Image via © Virginutty
I came across Virginutty on Instagram earlier this year whilst on a mission to fill my timeline with vegan food accounts. I thought that by filling my timeline with veganism I would condition my brain to eventually become a plant-based eater myself. Sadly, but predictably, this has not happened yet.
Veganism becomes next to impossible every time I come back home to my mother’s cooking. From my own experience, most Filipinos, especially Filipino elders, do not consider meals complete without the presence of meat or fish. I was therefore excited and intrigued when I came across Virginutty – a London-based, Filipino-British skincare brand that has been marketed as vegan through its exclusive use and championing of Philippine virgin cold-pressed coconut oil (as well as other plant-based ingredients).
Previously, I had never considered the ways in which veganism could manifest in a non-dietary context. As dietary veganism is something I continually struggle with, the prospect of veganism unrelated to diet was something I welcomed with open arms.
I, like many others, chose to veganise my life for environmental reasons – trying, where and when I can, to make more environmentally friendly choices. The same was clear when I talked to Melissa (Mel) Le Garda, the founder of Virginutty.
Image via © Virginutty
Virginutty’s roots are very much a reflection of Mel’s own identity and, as a person of Filipino heritage, this was admittedly an aspect that initially attracted me to the brand. Mel was born and raised in West London by Filipino parents and, like a lot of British-born ethnic minorities, Mel grew up identifying as British.
It was only whilst attending Goldsmiths university in south east London, where questions of identity became increasingly difficult to circumnavigate, that she confronted questions of her own racial identity. As a means of making sense of this, she relocated to the Philippines after graduating.
In our discussion, Mel told me that it was whilst living in the Philippines that her interest in coconut oil piqued. Whilst she was there, she noticed how readily available coconut oil was to the everyday Filipino consumer, appearing in most drug stores. The multiple beneficial uses of coconut oil make it a staple in most Filipino households.

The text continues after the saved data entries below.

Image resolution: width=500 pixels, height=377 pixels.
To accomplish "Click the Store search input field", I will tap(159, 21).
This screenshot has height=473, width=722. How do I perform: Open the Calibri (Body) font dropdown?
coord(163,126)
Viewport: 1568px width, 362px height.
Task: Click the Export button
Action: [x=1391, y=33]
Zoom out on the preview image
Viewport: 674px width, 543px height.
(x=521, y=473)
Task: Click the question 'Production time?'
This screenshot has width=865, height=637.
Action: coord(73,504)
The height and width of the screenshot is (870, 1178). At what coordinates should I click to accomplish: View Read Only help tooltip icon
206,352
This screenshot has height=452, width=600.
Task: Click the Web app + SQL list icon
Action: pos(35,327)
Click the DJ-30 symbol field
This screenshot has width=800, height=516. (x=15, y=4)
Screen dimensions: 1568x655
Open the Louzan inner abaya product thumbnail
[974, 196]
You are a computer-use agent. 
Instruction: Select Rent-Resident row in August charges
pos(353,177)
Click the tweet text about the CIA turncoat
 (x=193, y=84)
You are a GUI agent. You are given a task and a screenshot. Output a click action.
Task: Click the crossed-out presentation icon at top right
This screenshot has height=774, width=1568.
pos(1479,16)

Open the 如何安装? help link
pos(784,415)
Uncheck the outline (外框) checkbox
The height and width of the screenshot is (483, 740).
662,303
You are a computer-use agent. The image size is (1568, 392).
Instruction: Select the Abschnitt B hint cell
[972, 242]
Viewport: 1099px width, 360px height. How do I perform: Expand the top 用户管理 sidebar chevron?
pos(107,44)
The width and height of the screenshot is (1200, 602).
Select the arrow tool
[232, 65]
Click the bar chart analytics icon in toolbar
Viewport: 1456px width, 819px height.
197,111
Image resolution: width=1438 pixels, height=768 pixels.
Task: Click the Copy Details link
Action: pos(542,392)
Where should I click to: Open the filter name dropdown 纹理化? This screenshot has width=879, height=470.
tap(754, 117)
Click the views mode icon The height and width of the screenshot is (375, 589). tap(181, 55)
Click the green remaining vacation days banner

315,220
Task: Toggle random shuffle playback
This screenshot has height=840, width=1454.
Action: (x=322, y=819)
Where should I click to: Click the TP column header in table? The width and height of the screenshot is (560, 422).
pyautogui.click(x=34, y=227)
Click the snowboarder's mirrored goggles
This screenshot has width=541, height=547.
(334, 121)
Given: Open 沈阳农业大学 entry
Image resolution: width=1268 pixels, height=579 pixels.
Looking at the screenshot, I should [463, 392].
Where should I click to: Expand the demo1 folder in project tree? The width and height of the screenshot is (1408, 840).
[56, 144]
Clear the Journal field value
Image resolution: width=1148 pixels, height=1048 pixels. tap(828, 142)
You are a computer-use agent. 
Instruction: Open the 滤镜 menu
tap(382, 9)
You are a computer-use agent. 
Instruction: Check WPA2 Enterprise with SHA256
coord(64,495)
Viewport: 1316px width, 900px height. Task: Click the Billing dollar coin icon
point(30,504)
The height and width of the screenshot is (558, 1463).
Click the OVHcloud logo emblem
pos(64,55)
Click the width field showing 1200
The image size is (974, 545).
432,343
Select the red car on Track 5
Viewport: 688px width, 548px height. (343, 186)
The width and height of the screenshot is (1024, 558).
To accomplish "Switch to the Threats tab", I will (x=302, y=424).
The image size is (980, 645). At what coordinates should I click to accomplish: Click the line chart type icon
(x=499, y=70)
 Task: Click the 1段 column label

Coconut palms thrive in tropical climates. Because coconut palms grow best in sandy or loamy soils, they are usually found on the coast of tropical regions. Conditions such as these are common in the Philippines, providing an ideal climate for abundant coconut growth. Whilst travelling around the Philippine archipelago, Mel developed a love for coconuts that would, in turn, bring about the conceptualisation of Virginutty.
“Veganism still has its problems – many of the vegan products we consume are not ethically sourced”
The brand’s veganism isn’t even the most explicit way in which Virginutty is environmentally minded. The farms they source their coconuts from use their own waste to naturally fertilise the coconut palms, which reduces their overall production waste.
Albeit comparatively less than the meat industry, in a capitalist context, veganism still has its problems. One of these is that many of the vegan products we consume are not ethically sourced. As much as we should factor in the environment in our cosmetic choices, we should also be conscious of minimising the human exploitation behind the production process.
Much of the problem lies with big corporations underpaying farmers for their produce. According to CNN, 60% of Filipino coconut farmers live below the poverty line. The layers of middlemen who cartelise the prices, as well as the expensive transport and handling costs, leave these farmers with very little.
Many of these farmers are not able to break the cycle of exploitation. Their supply of coconuts cannot meet the increasingly large commercial demands due to the continual destruction and damage of coconut farms across the Philippines.
Unlike most of these major corporations, Virginutty sources their coconuts from fair trade and certified organic Philippine farmers who, according to their website, “receive fair pay and good working conditions”, and whose livelihoods are “protected by community schemes”.
Virginutty create products that are vegan, environmentally-friendly, sustainable, and ethical. Part of the packaging is made up of recycled materials, and the packaging itself is completely recyclable. The products also look, smell, and taste(!) amazing. The products and the ethos of Virginutty is one any environmentalist can get behind.
“The cheap prices of supermarket coconut oils are a reflection of the exploitation that happens”
However, in spite of being environmentally minded, as a student, I could not help but initially feel a little finessed by the price point. To address the elephant in the room – there are other raw coconut oils on the market for considerably less.
This is something that is addressed on Virginutty’s website, but I posed the question again when in discussion with Mel. Firstly, she says the price is a reflection of the products’ premium quality. Virginutty’s website states that they offer the “highest quality, raw (unrefined, unpasteurised), pure, organic virgin coconut oil” to their customers. The same farms that supply Virginutty also supply Michelin-starred chefs.
More importantly however, Virginutty customers pay these prices in the knowledge that these products are ethically and sustainably produced. Mel explained to me that the cheap prices of the coconut oils that are found in supermarkets are, quite simply, a reflection of the exploitation that happens at ground-level.
Also, consumer culture is changing: “People are beginning to shop more and more with their hearts rather than their wallets”. In essence, what Virginutty customers are paying for is transparency on every level – an incredible feat that Mel should be proud of.